While the Veteran’s Food Bank started out as a storage closet, today it’s grown exponentially, encompassing four warehouses and legions of volunteers, helping 10,000 veterans every year.
Hughes is proud that the Canadian Legacy Project is 100% volunteer managed and has extraordinarily little overhead, so 96% of all money that comes in goes directly to help veterans.
The Canadian Legacy Project has also expanded its focus over the years, and now also provides Post Traumatic Stress Disorder services, which includes matching a veteran who’s withdrawn from society with a service dog.

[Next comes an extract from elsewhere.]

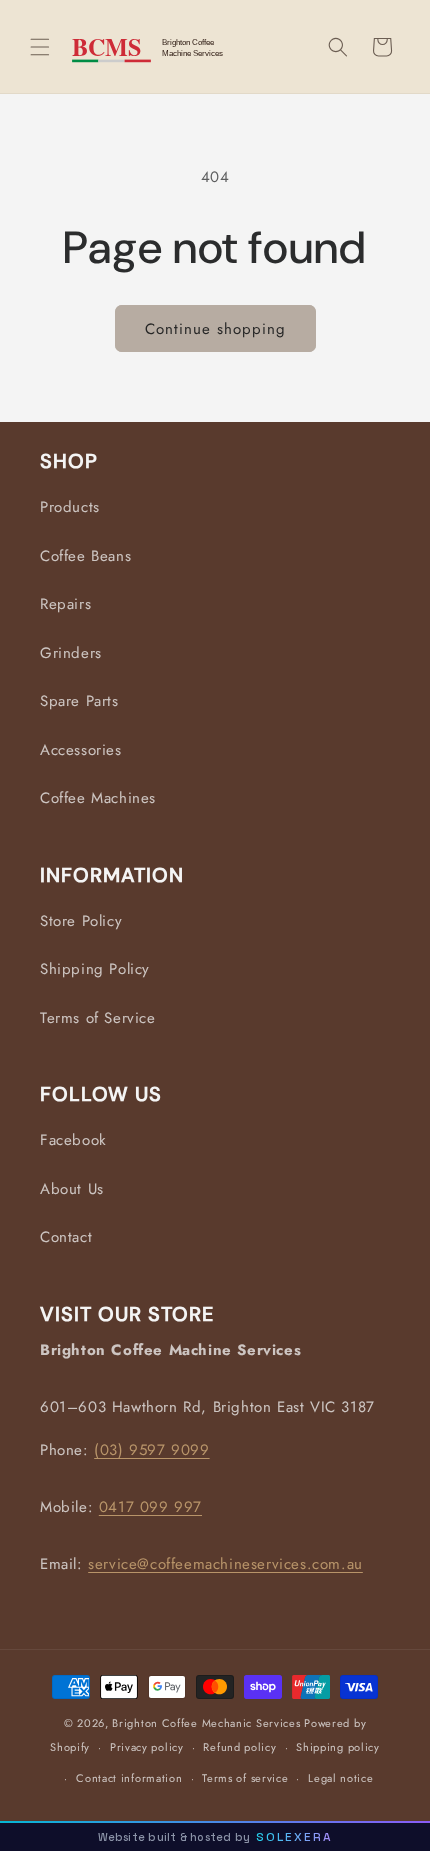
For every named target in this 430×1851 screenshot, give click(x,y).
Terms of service (245, 1778)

“It changes their life,” says Howard adamantly. “They now go from bunkering in the basement where they are not leaving or associating or talking to anyone for over a year, and the house is a mess, they are hoarding and there is alcoholism. Within a week or two of getting a service dog they are leaving, integrating back into society. They are getting jobs, they are quitting alcohol and quitting drugs. This dog is giving them a whole new lease on life and they feel confident they can go anywhere.”
The Canadian Legacy Project is also the organization responsible for the annual Field of Crosses event on Memorial Drive ahead of Remembrance Day. Sunrise ceremonies honour individual veterans and their families, but also give the public a chance to pay respects.

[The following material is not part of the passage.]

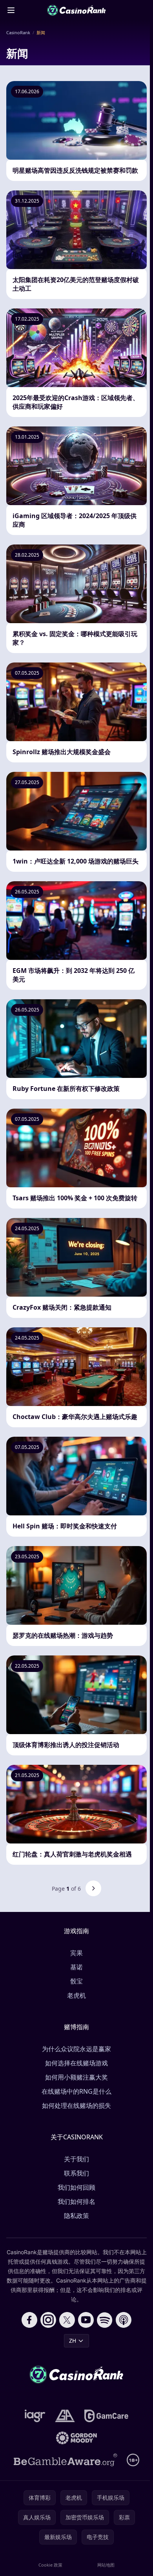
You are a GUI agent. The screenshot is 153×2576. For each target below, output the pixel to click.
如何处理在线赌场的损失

Howard is thankful Co-op customers are stepping up again to help veterans.
“We have the freedom of free speech, the freedom to move about, we have the freedom to be an entrepreneur, to make as much money as we decide we are going to do, we have the freedom to work hard because of these men and women who had put their lives on the line. I would simply ask Co-op customers to support those who stood up for us and made sure that we are living a beautiful life in Calgary.”